**Your instructions**
Write out, word for word, the part of the lock-queuing thread below from "On Wed, 2009-03-18" to "no more bit.".

**Text shown**

start

2009-03-18 Thread Simon Riggs

On Wed, 2009-03-18 at 11:45 +, Matthew Wakeling wrote:
 On Wed, 18 Mar 2009, Simon Riggs wrote:
  I agree with that, apart from the granting no more bit.
 
  The most useful behaviour is just to have two modes:
  * exclusive-lock held - all other x locks welcome, s locks queue
  * shared-lock held - all other s locks welcome, x locks queue
 
 The problem with making all other locks welcome is that there is a 
 possibility of starvation. Imagine a case where there is a constant stream 
 of shared locks - the exclusive locks may never actually get hold of the 
 lock under the all other shared locks welcome strategy. 

That's exactly what happens now. 

 Likewise with the reverse.

I think it depends upon how frequently requests arrive. Commits cause X
locks and we don't commit that often, so its very unlikely that we'd see
a constant stream of X locks and prevent shared lockers.


Some comments from an earlier post on this topic (about 20 months ago):

Since shared locks are currently queued behind exclusive requests
when they cannot be immediately satisfied, it might be worth
reconsidering the way LWLockRelease works also. When we wake up the
queue we only wake the Shared requests that are adjacent to the head of
the queue. Instead we could wake *all* waiting Shared requestors.

end

**Recorded information**
start

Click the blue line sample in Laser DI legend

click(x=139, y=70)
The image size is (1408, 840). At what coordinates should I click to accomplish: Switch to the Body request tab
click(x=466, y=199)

end

**Reply to the task**
On Wed, 2009-03-18 at 11:45 +, Matthew Wakeling wrote:
 On Wed, 18 Mar 2009, Simon Riggs wrote:
  I agree with that, apart from the granting no more bit.